11.26.07

Incentives that Hurt Your Business

Posted in Compliance, B2B, Supply Chain at 3:36 pm by Bryan Larkin

I was recently reminded of the story from the 1980s or 1990s where a software company started paying its programmers to find and fix bugs.  If I recall the story properly, the incentive program was halted rather quickly (within a week or two) after at least one programmer received a hefty bonus through purposefully creating and finding extra bugs. 

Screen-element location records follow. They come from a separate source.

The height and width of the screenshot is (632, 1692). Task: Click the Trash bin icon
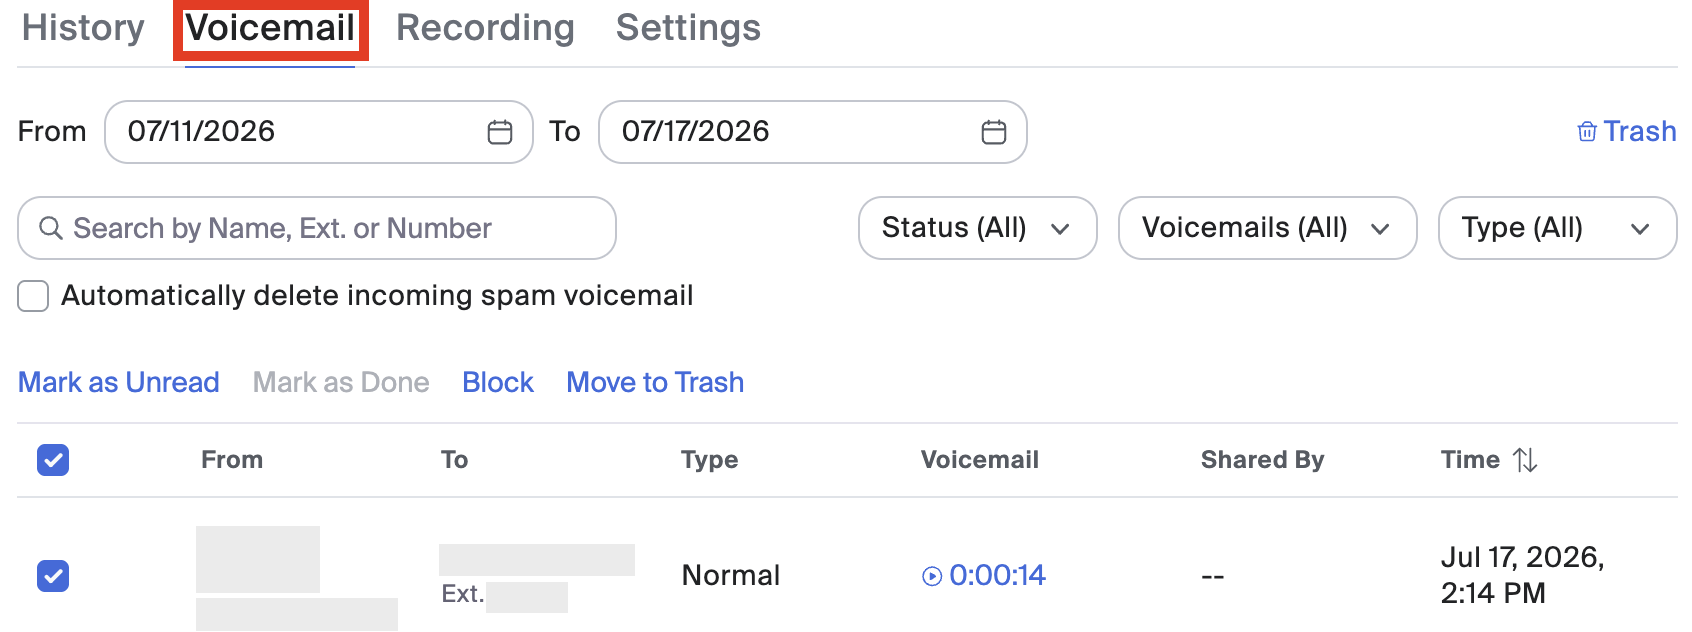pyautogui.click(x=1587, y=132)
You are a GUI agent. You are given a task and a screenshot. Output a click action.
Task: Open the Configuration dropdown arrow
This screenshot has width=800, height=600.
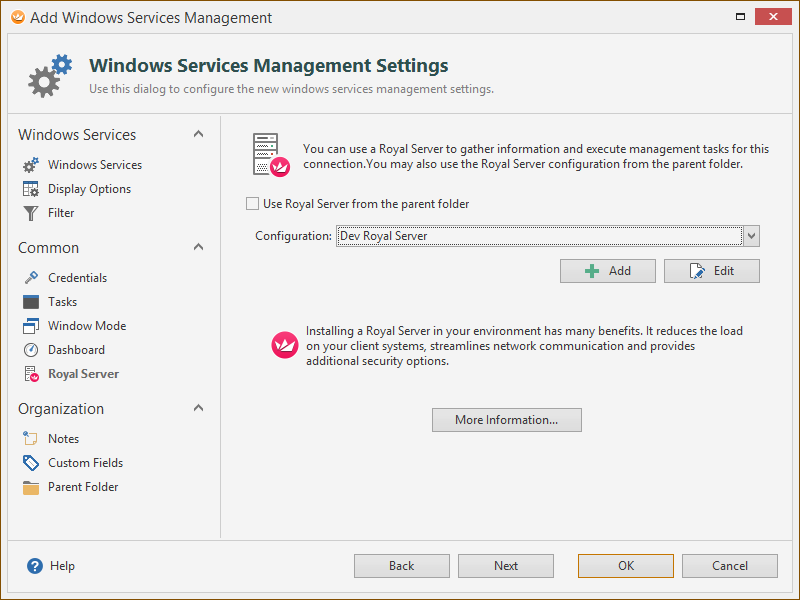click(x=751, y=236)
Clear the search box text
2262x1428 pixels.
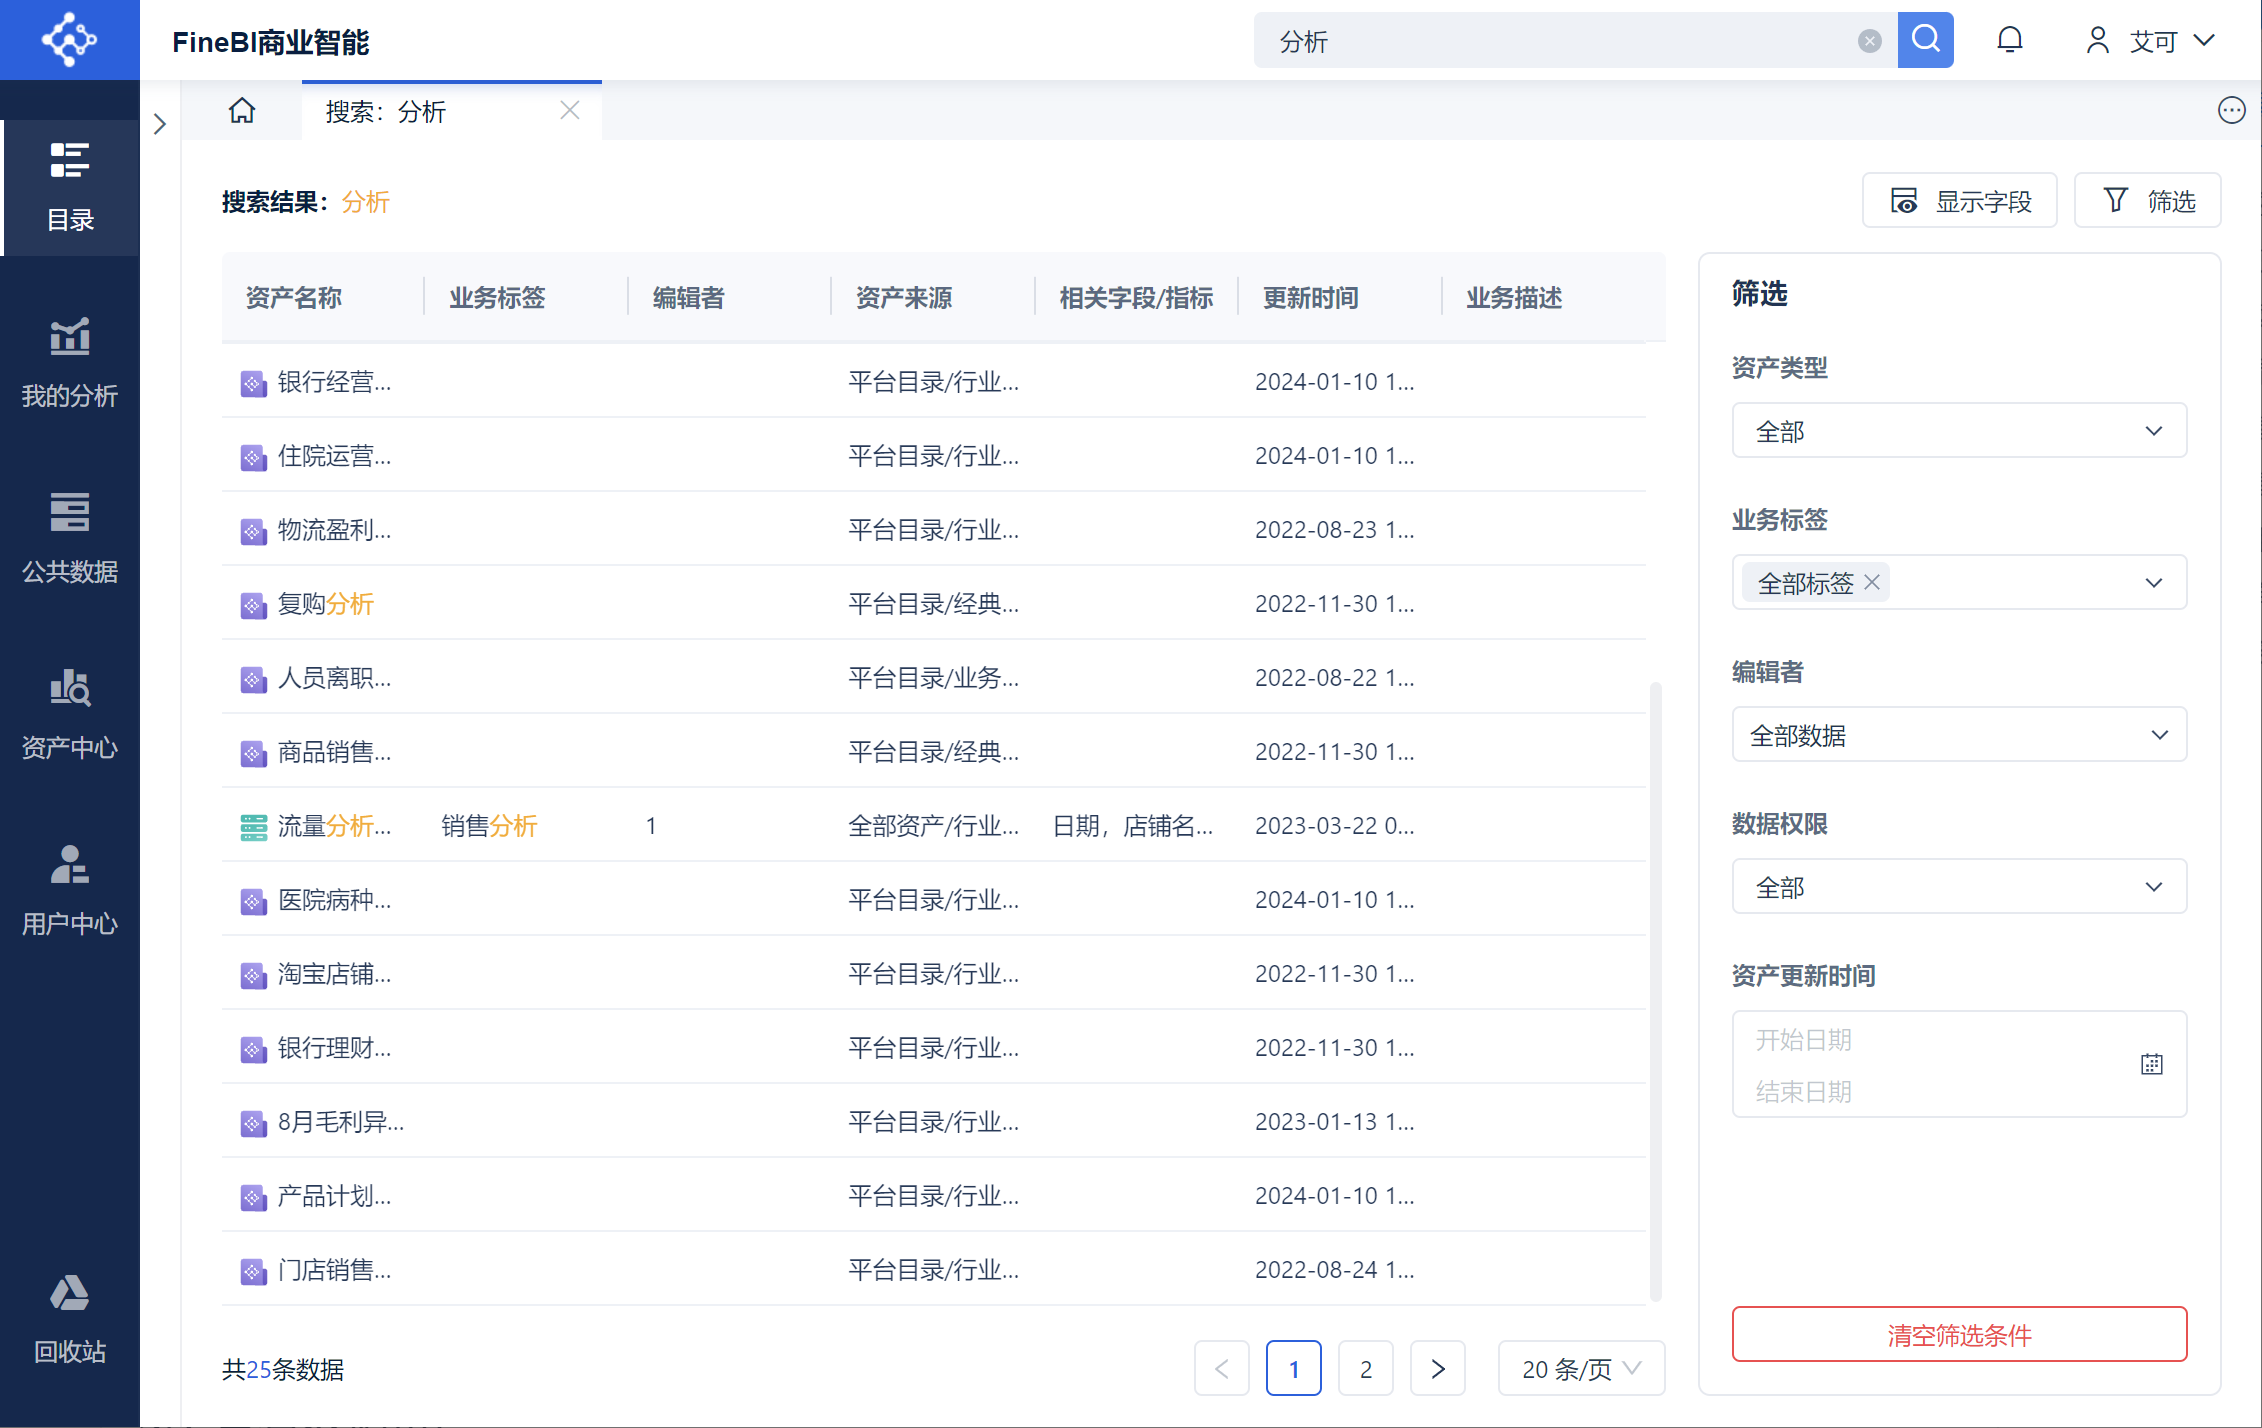point(1869,41)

In an incident closer to home for me, I worked with a dotcom retailer that incented its merchandisers by the number of new suppliers that were brought on – not by the profitability of those relationships.  This led to infamous deals like one with a man that sold small numbers of Beanie Babies from his garage.  The dotcom merchandiser proceeded to purchase full page ads in USA Today and several newspapers in the largest US cities to sell the Beanie Babies at fantastic prices.  Unfortunately the “supplier” had about 300 Beanie Babies “in stock” and those were sold out in about an hour’s time, however the products weren’t put in an out-of-stock state on the web site for some time after that, thus disappointing many, many customers and forcing the company to find much more expensive suppliers to fulfill as many orders as possible – at a loss to the dotcom.

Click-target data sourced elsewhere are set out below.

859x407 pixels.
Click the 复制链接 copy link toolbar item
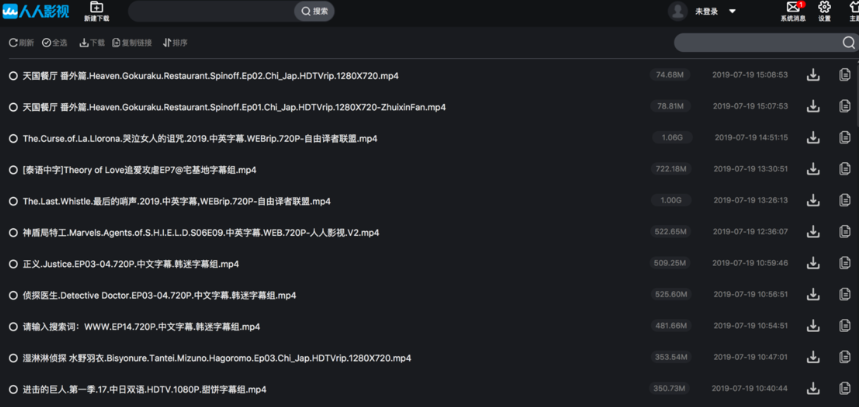(x=132, y=43)
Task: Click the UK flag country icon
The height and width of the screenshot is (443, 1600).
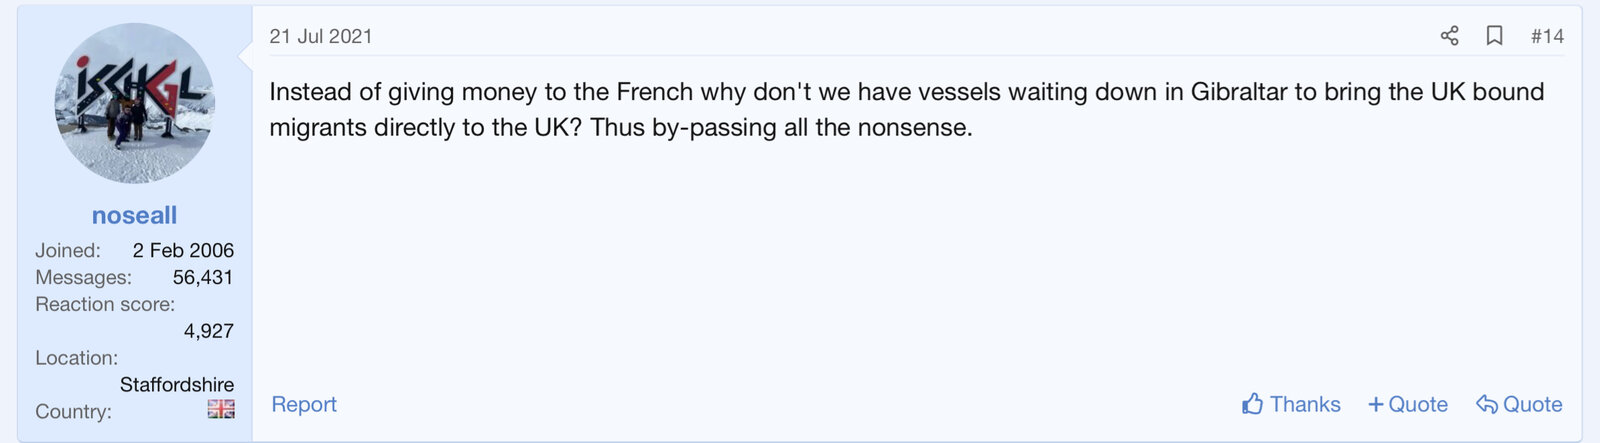Action: (x=221, y=409)
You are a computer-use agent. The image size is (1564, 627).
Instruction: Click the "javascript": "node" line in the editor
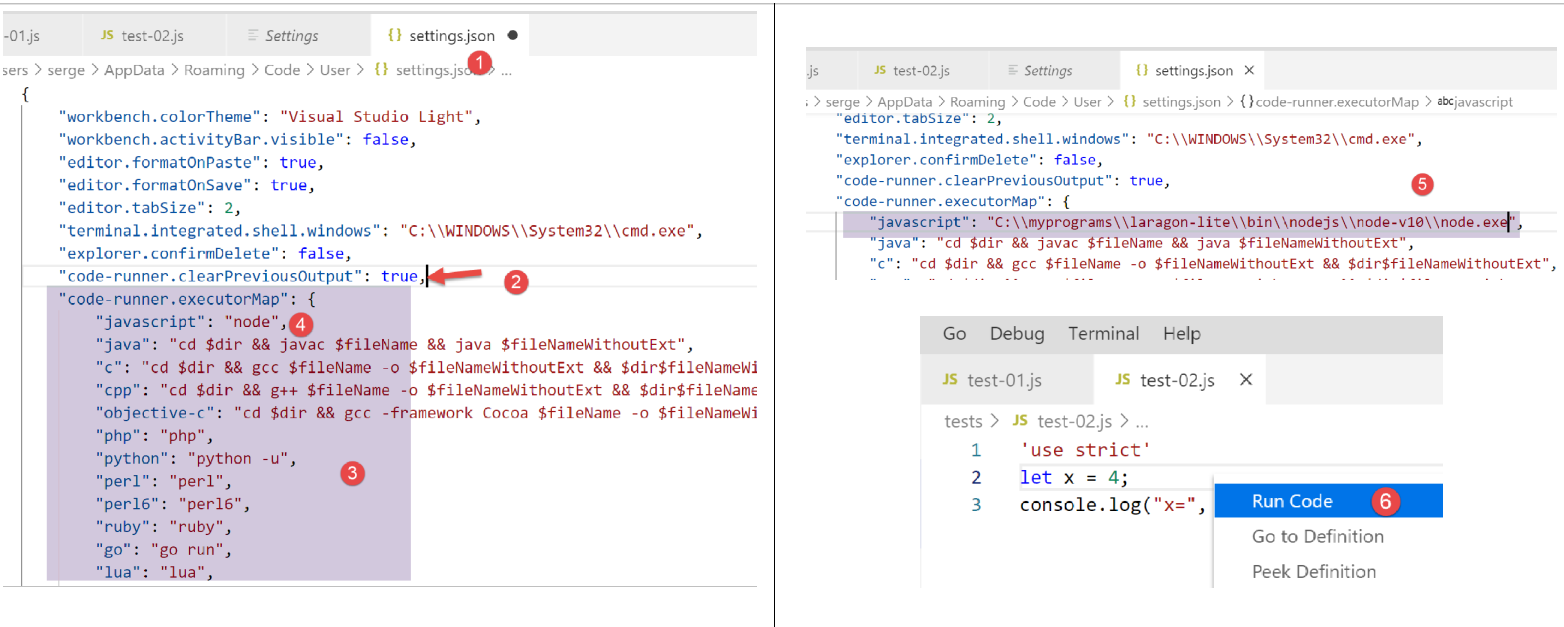pyautogui.click(x=190, y=322)
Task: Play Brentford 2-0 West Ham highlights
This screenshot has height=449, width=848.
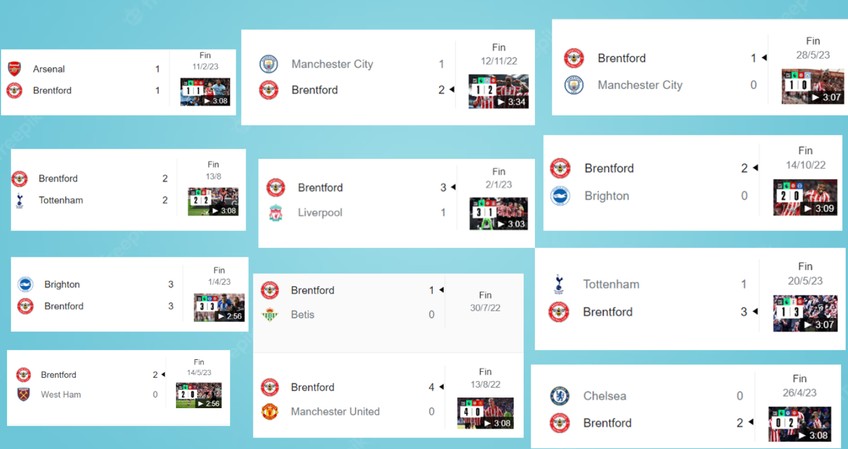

A more strategic impact of that merchandiser incentive program was the fact that legitimate supplier relationships were negatively impacted as well.  It would take weeks to get fully automated relationships set up with suppliers (such as the biggest brand name computer manufacturers), and just as we got our supply chain ready for significant volumes of transactions, the merchandisers would strike a deal with a competing supplier – thus earning a bonus for the merchandisers, weeks of manual transaction management for the supplier management team, and significant efforts for the supplier.  Meanwhile, the fully automated supplier was left with no promotions and limited orders, since there was no further compensation coming to the merchandiser.   And the EDI team was left to implement a new trading partner with the company seeing little value come from their efforts to implement the previous supplier.  This was an ongoing issue.

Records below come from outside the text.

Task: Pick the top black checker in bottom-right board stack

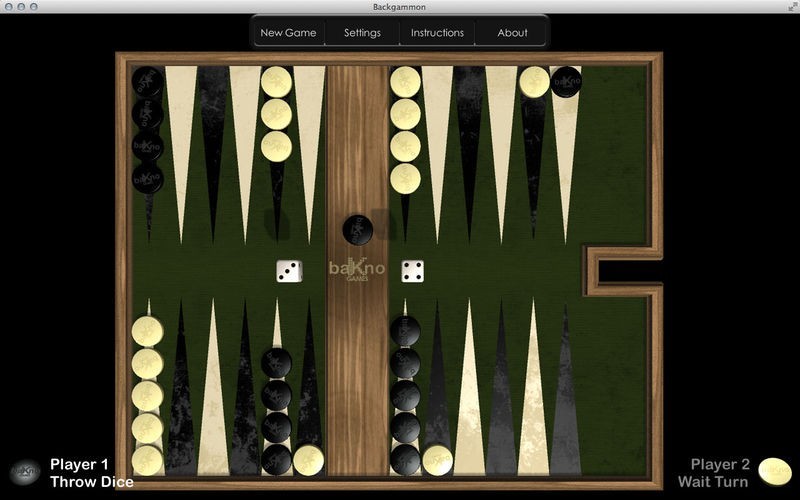Action: pos(405,331)
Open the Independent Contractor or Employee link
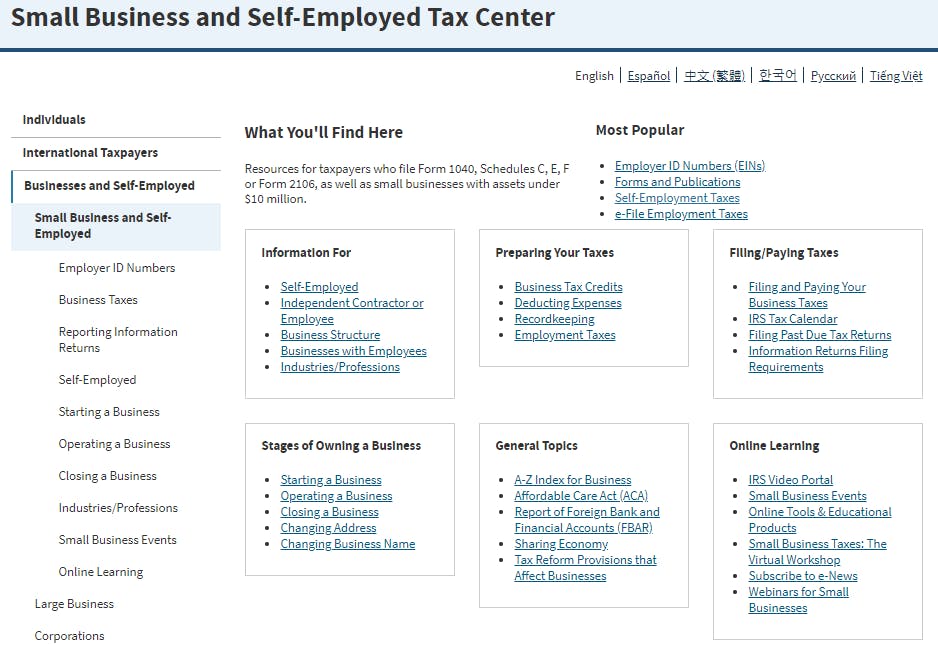Viewport: 938px width, 647px height. coord(352,311)
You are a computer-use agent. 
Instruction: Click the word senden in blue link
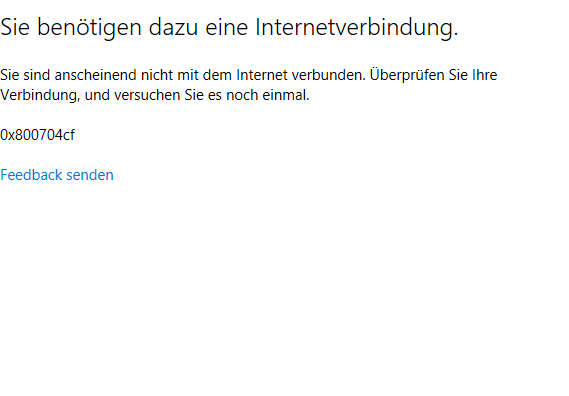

But what, you may ask, prompted me to think of these things?  Well, I’m familiar with suppliers that have compliance departments whose leaders wish to grow little fiefdoms.  They don’t want to eliminate compliance errors altogether because their team might shrink.  But I recently heard an amazing tale of incentives that stunned me.  One supplier compliance manager requires everyone in the compliance department to negotiate away each year the equivalent of their own salary.  These people are now incented to make sure as many supply chain errors as possible occur in order that they can cover their salary each year.  This means never fixing the problems identified via root-cause analysis – if such analysis is even engaged in.  Thus the problems recur so they can negotiate away some of the penalty again and again. 

So much for helping the company meet the corporate goals of stakeholder equity, customer satisfaction and operational efficiency.

This is unique in my experience.  Is it in yours?